I didn’t.  Like I say, I didn’t even have a bike.  But the seed was sown.  Not that a two-week trip over the Pyrenees equals a four-year expedition around the globe, but it’s a start.  This summer I did have a bike.  My lovely 1973 Peugeot Randonneur.  Yes, it’s heavy and yes, it only has ten gears, as opposed to the twenty seven on Running Boy‘s super-duper vélo.  But I wasn’t going to let that stop me.

Due to a last-minute housesitting juggle we ended up with some free time in the month of May between leaving our housesit in France and arriving in Copenhagen.  At first I suggested we leave all our things in storage in France and cycle here.  Caussade to Copenhagen.  Only 1,830km.  I got excited and started calculating how many kilometres that would be per day.  Running boy looked at me as if I’d escaped from somewhere with heavily bolted doors.  But you’ve only ever cycled for a day at a time before.  Usually only for a couple of hours.  And your bike is heavy and older than me.

He had a point.  We revised our plans.  We would leave all our stuff at the current housesit and just cycle off for a couple of weeks with as little in our panniers as possible.  It would be a vague circle, taking in the Pyrenean foothills and maybe crossing to Spain if we could manage it.  Running Boy would definitely make it.  He had been training all winter with the local cycling group.  A hundred kilometres every Sunday morning.  Up at the crack of dawn and off around the Tarn and Garonne while I was still in bed.

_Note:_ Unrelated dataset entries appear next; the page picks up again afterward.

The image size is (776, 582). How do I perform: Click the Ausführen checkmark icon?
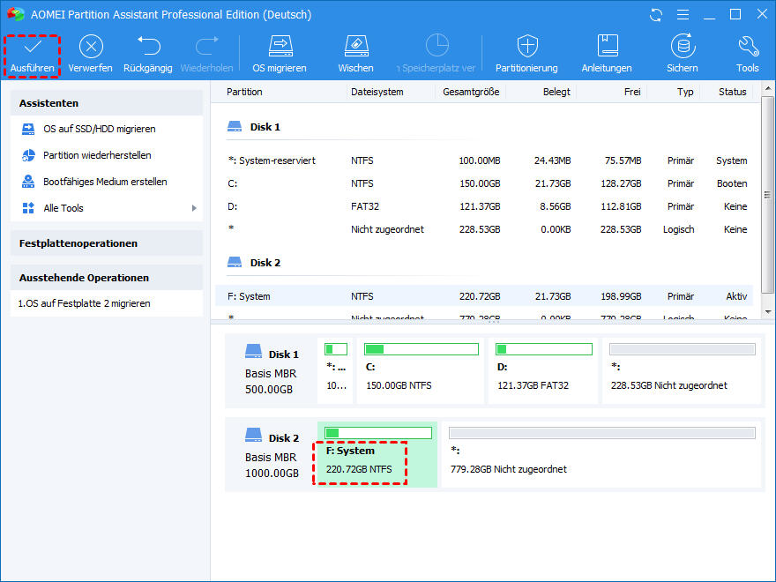click(x=33, y=47)
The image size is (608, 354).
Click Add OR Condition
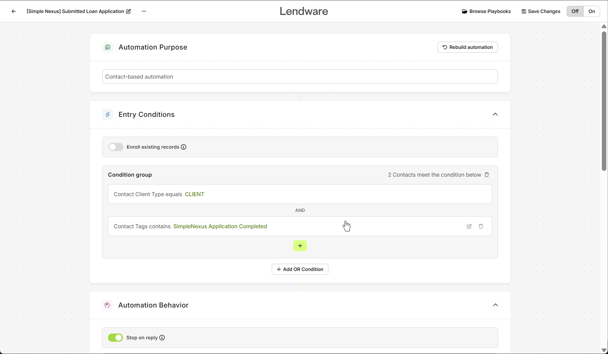(x=300, y=269)
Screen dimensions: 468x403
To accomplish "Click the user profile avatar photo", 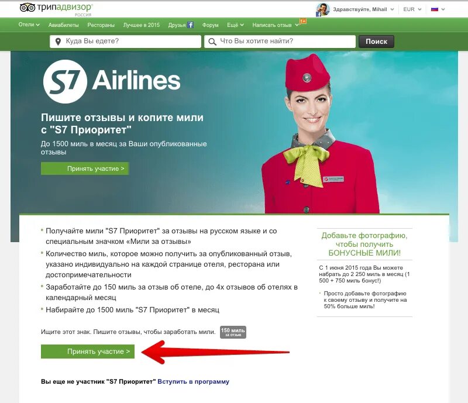I will [323, 9].
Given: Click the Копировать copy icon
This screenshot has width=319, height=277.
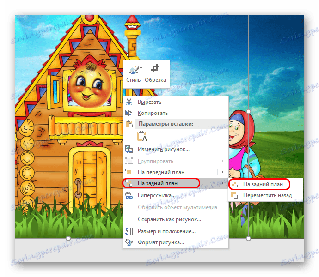Looking at the screenshot, I should 129,113.
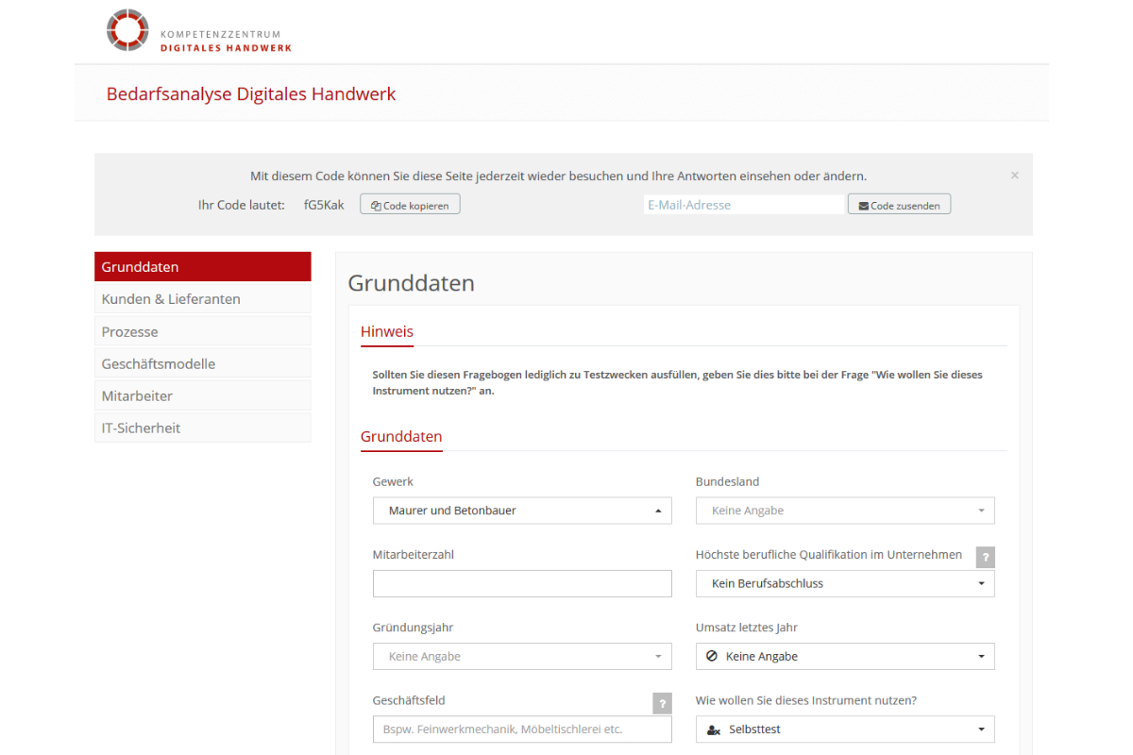Expand the Gewerk dropdown

point(522,511)
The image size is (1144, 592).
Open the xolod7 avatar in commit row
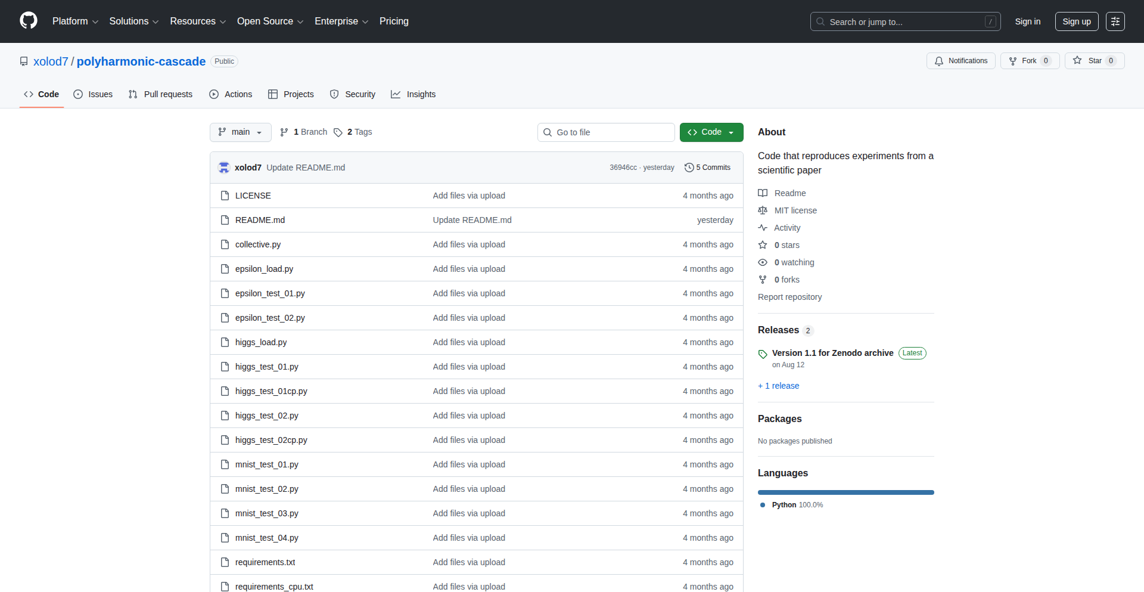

We sorted through our gear and decided in our usual haphazard fashion to just make do with what we had.  The bikes were in good condition.  We had a small toolkit and spare inner tubes.  The panniers were old but ok.  The tent was heavier than ideal and our sleeping mats were old.  We had an odd assortment of cooking utensils which strangely included a full-size frying pan, but that was alright.  All packed up though, the bikes looked remarkably compact.  We were ready to go.

The following morning I woke to a crack of thunder.  This was not looking good.  We waited around all morning, knowing that we always had plan B of abandoning the cycle trip and going camping with the car instead.  But we probably both knew that plan B was not really an option.  At about 3pm in a break between storms we finally set off and after a couple of initial pannier tweakings we were away.  Just us, our bikes and the open road.  It felt good.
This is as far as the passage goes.